An important Meissen porcelain vase with famille vert decor
A rare form after a Japanese design, the original lid with a stylised pinecone finial. Painted in the Kakiemon manner with three sections divided by bands of blue and sea-green floral tendrils containing birds on floral sprigs, bizarrre rocks, and insects. The shoulders and lid decorated with a broad foliate border and three stylised birds. Unglazed base with large engraved and blackened crossed swords mark with pronounced pommels. Three chips to the rim, circular firing cracks to the underside, a small vertical firing crack to the body. H 33.5, without lid H 26.1 cm.
Ca. 1728 - 30, decor attributed to either Johann Ehrenfried Stadler or Adam Friedrich Löwenfinck.
Johann Ehrenfried Stadler (born 1701) is mentioned as a member of the painter's studio at Meissen shortly after Hoeroldt's arrival. He was the first to develop the so-called “Konturchinoiserien”, a term coined by the curator Abraham L. den Blaauwen from Amsterdam. This type of Chinoiserie décor consists of large figures with black or iron-red contours in stiff poses, holding large parasols or other minimal attributes, and differ greatly from the Chinoiseries of Hoeroldt. From two signatures reading “J E S St”, found on a lantern in Dresden dated 1727 and on a saucer, we also know that Stadler specialised in famille vert décor, creating fanciful designs with large-leafed flowers boldly copied from Chinese porcelain.

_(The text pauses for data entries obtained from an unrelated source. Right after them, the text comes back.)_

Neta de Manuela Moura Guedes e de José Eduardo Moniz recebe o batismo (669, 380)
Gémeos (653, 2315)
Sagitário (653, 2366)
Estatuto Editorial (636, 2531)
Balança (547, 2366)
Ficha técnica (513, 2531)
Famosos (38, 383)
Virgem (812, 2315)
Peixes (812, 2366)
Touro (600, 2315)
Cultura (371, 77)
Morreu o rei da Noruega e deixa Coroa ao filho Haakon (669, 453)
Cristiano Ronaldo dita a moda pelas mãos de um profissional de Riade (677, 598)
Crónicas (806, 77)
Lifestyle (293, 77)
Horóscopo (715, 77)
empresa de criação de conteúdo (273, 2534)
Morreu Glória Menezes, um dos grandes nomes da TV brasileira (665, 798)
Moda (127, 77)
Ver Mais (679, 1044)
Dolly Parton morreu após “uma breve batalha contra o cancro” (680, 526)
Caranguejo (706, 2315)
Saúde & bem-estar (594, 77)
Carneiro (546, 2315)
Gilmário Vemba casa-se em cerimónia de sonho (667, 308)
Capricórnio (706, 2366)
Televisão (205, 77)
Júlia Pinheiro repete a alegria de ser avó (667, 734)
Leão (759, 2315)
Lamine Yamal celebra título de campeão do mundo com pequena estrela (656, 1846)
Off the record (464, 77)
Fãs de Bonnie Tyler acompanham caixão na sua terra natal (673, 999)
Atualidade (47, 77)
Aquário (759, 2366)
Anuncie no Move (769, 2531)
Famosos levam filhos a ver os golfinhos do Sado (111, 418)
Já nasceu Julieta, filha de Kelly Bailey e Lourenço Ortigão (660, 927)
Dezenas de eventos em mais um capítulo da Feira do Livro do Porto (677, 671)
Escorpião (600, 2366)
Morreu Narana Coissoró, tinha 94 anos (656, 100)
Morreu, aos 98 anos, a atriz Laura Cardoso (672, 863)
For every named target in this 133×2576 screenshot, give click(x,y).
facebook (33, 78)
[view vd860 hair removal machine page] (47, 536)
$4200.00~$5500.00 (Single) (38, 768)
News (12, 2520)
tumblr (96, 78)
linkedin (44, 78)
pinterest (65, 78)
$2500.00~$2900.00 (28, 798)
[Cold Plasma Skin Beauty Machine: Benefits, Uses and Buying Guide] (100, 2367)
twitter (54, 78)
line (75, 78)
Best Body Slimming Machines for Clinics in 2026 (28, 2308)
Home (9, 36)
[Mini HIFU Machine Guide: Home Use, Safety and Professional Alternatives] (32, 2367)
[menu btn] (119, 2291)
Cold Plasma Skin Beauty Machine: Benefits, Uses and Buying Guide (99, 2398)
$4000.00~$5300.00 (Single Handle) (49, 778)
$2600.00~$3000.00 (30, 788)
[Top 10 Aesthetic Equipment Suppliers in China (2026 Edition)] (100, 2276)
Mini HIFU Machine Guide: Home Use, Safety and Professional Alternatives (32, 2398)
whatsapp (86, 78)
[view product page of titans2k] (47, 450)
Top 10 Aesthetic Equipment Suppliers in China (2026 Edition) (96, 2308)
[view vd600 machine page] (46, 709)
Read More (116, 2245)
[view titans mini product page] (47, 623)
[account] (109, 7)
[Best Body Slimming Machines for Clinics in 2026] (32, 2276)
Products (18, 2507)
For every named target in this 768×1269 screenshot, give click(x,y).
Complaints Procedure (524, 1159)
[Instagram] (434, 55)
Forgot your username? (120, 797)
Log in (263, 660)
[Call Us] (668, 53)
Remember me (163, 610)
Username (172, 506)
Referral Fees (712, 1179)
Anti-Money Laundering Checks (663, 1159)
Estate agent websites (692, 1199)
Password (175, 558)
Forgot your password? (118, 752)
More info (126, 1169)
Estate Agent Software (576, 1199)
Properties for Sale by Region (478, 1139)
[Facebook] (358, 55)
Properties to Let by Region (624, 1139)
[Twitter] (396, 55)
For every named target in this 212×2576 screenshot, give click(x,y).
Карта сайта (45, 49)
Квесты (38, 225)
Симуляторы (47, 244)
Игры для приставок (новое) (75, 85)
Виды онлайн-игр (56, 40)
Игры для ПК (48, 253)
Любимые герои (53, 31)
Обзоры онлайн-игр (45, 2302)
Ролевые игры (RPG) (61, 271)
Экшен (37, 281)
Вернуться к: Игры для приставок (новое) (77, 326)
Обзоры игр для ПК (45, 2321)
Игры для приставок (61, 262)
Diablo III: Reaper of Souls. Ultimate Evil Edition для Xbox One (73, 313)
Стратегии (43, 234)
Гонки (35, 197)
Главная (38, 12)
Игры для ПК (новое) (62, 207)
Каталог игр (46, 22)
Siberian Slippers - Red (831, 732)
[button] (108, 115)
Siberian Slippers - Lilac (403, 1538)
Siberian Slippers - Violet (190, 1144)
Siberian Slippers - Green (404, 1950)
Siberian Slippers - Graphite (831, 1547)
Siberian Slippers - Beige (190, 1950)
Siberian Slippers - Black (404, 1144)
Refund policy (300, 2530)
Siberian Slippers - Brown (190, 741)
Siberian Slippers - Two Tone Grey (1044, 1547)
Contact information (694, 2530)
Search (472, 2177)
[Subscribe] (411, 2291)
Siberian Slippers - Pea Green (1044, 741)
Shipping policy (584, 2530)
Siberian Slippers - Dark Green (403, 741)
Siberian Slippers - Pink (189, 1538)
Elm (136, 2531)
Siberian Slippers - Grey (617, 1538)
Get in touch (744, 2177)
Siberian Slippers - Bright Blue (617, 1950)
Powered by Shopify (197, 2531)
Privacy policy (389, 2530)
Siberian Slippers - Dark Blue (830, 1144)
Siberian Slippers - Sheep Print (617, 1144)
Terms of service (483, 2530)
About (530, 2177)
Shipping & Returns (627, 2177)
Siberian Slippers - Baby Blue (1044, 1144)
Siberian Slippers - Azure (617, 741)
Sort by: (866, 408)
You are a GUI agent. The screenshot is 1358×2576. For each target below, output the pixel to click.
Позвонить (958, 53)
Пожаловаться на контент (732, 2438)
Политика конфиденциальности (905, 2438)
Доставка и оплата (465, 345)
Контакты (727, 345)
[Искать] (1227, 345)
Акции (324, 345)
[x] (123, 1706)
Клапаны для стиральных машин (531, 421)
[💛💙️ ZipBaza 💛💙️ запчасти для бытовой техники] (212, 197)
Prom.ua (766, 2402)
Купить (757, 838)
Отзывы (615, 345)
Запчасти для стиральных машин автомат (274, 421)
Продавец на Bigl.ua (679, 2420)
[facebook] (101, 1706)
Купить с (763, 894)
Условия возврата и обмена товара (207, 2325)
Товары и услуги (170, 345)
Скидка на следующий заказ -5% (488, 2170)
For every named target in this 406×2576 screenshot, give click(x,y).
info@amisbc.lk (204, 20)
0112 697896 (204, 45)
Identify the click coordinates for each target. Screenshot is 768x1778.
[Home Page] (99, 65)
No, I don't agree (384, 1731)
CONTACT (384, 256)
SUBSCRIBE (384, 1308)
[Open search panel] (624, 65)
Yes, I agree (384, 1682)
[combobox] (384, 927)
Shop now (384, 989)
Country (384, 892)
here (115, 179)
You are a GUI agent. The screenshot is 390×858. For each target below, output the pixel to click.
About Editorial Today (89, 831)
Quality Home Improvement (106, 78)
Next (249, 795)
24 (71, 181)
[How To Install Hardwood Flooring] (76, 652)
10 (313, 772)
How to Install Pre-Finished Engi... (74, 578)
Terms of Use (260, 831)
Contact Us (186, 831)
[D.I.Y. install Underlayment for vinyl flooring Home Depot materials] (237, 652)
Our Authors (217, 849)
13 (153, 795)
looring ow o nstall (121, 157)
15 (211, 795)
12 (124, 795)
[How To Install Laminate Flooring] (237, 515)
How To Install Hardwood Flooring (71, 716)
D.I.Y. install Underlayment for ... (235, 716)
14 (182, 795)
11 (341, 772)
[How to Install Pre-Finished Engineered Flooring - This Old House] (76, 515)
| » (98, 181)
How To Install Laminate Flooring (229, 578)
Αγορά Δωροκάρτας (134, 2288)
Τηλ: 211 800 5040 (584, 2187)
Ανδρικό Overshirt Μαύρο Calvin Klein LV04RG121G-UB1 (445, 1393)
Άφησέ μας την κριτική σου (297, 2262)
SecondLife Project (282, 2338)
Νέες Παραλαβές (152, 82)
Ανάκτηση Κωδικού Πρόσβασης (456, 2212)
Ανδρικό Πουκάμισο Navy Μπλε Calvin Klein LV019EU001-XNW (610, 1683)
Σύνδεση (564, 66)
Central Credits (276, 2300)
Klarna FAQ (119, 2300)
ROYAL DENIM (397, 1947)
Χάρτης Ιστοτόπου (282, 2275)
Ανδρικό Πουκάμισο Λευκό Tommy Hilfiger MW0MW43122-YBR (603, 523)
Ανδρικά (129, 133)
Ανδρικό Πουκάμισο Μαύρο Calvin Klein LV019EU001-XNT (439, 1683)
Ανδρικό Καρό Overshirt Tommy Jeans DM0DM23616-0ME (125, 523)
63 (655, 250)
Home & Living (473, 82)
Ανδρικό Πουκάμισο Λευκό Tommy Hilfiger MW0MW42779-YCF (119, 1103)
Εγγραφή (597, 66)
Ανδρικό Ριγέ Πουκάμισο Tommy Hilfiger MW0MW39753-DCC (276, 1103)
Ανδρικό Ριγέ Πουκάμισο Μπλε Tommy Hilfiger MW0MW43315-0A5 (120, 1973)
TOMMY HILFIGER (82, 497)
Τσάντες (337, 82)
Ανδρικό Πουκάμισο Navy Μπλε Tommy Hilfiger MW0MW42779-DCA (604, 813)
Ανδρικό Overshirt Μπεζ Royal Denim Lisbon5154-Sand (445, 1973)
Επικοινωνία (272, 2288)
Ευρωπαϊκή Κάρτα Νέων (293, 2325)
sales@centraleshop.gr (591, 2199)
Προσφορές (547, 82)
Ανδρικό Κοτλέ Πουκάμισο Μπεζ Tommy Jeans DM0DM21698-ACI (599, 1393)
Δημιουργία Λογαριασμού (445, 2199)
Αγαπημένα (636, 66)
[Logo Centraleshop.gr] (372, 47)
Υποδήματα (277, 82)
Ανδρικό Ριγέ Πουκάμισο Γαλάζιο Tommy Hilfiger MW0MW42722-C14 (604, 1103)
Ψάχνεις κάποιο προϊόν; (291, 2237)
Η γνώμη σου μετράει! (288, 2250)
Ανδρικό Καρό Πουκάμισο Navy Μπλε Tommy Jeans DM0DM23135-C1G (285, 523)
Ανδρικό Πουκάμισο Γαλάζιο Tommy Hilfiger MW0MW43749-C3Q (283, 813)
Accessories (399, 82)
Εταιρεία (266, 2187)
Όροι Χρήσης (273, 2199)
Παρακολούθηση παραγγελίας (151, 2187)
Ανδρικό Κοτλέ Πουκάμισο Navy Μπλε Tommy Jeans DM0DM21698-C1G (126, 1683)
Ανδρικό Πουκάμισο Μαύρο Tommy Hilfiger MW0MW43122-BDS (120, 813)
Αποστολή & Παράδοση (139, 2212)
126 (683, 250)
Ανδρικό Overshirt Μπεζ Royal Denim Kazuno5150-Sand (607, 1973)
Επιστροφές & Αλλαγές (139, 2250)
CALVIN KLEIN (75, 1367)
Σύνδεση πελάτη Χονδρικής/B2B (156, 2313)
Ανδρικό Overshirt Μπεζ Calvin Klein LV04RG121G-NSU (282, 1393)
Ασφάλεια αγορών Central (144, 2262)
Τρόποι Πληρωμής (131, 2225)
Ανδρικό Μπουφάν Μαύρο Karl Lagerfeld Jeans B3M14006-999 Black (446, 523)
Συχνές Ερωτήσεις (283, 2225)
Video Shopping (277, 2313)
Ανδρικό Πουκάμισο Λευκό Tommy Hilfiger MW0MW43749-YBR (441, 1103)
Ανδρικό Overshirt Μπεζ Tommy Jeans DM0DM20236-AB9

Adam Friedrich von Löwenfinck (1714 - 1754) was accepted as a painting apprentice at the manufactory in 1727 after his parents begged for him to be admitted. At the time this vase was painted, the young man would have been just 14 years old. Despite his youth, Löwenfinck's designs had a significant influence on the manufactory. Inspired by Stadler, Löwenfinck invented his own type of “Konturchinoiserien” in 1730, when he was just 16. These mainly used black contours and had more lively facial expressions. Today, his marvellous designs enrich porcelain collections throughout the world. The attribution of this vase to Löwenfinck has been suggested in consideration of the pieces published in Ulrich Pietsch's recent monograph on the artist.
Literature
A vase with identical decor in the most typical hexagonal form with a caduceus mark in the collection of the Rijksmuseum in Amsterdam, inv. BK-17359-A/B, in: den Blaauwen, Meissen Porcelain in the Rijksmuseum, Amsterdam 2000, no. 141.
A further vase and cover of this type (with AR mark) in the Ernst Schneider Foundation in Lustheim, in: Weber, vol. II, Munich 2013, no. 108.
A similar vase and cover with slightly more sparse decor lacking the foliate border around the shoulders (but with a palace inventory no.), also in the hexagonal form in the Dresden Porcelain Collection, in: Shono, Japanisches Aritaporzellan im sogenannten Kakiemonstil als Vorbild für die Meißener Porzellanmanufaktur, Munich 1973, illus. 58.
A Japanese vase / jar and cover of the same form in the Ashmoleum Museum in Oxford, inv. no. 1985.49, in: Impey, Japanese export porcelain, Amsterdam 2002, no. 193.
A tankard with identical decor in the former collection of Said and Roswitha Marouf, in: Pietsch, Passion for Meissen, Stuttgart 2010, no. 150, purchased in Lempertz auction 919 on 16th May 2008, lot 59.
Similar bizarre flower decor on two vases in a private collection in Berlin, pub. in: Phantastische Welten. Malerei auf Meissener Porzellan und deutschen Fayencen von Adam Friedrich von Löwenfinck 1714 - 1754, Dresden-Stuttgart 2014, no. 46.
For more information on Stadler, see cat.: Triumph der blauen Schwerter, Dresden-Leipzig 2010, no. 88 ff.
For archival records on Stadler and Löwenfinck see: Rückert, Biographische Daten, Munich 1990, p. 171 f. and p. 194.